Tuesday, April 5, 2011

April reading up

This month we sought something more lighthearted, if anything as dire as the truth of the soul can be lighthearted.

If it can't be sometimes, though, then what good is it?

On the recommendations of friends, such as the redoubtable Ben Kozlowski of Suffolk County, New Jersey, we've come up with The Town, by William Faulkner.

EDIT-- We'll meet to discuss it on Thursday, May 12th in BBC 109.

Wednesday, March 23, 2011

Meeting tomorrow

Back refreshed from the break, we are ready to meet in room 109 of the BBC to discuss the readings from William James' Varieties of Religious Experience and Talks to Students. Four o'clock, Thursday the 24th. Hope you can make it.

Saturday, February 19, 2011

Welcome

Spring break is coming up already (Mar 4-20). So here's what we'll do--

An interest meeting will be held 4:30-5pm on Monday, February 28 in room 109 downstairs in the BBC. Please have a look around the site and read over the Kalman essay before that.

The first substantial meeting will be in the week after the break. Have the James readings done by then so we can talk about them. They aren't long.

If anyone would like to take part and can't make the meetings, or if you have ideas for readings, just let me know -- wesley.schantz@fulbrightmail.org or the oh-so-cool campus mail method.

Meetings will probably be once a month at 4 on Mondays or Thursdays.

Details to follow.

Tuesday, February 8, 2011

Twenty minutes' sleeping

Partly this idea came out a conversation we were having the other night. Can you really sleep just twenty minutes at a time, every four hours, and be healthy and functioning and happy with all those hours you save?

Evidently some people say so. Such figures as Leonardo da Vinci, Thomas Jefferson, and certain unnamed monks have been said to do so.

It made me think of this amazing blog, since there are some charts there where proof of Jefferson's sleep schedule should reside, among many other things. Consider it a preliminary supplementary delightful reading.

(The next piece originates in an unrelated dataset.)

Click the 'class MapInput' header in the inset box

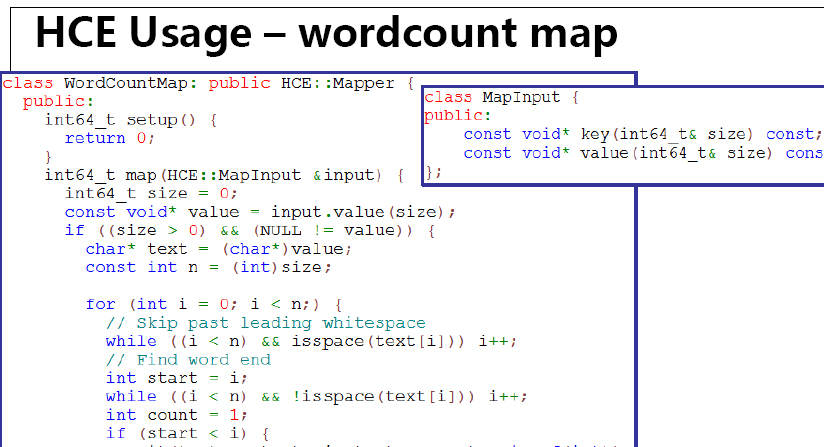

And thinking of that blog, coupled with our readings for the past few seminars--the Book of Job in the Old Testament, and the Gospel according to St. Matthew in the New--made me want to start this blog and this reading group.

I still sleep at night, for now.

What's this for?

A reading group, so far imaginary, formed by graduate students at St. John's College, Annapolis.

The name comes from the experimental theologians in the other Oxford of Philip Pullman's The Golden Compass. What they do there is actually something like physics, only with a peculiarly theological curiosity regarding dark matter, or, in Milton's phrase, His dark materials. Good stories ensue.

(Not to be confused with the Experimental Theology blog belonging to professor Richard Beck.)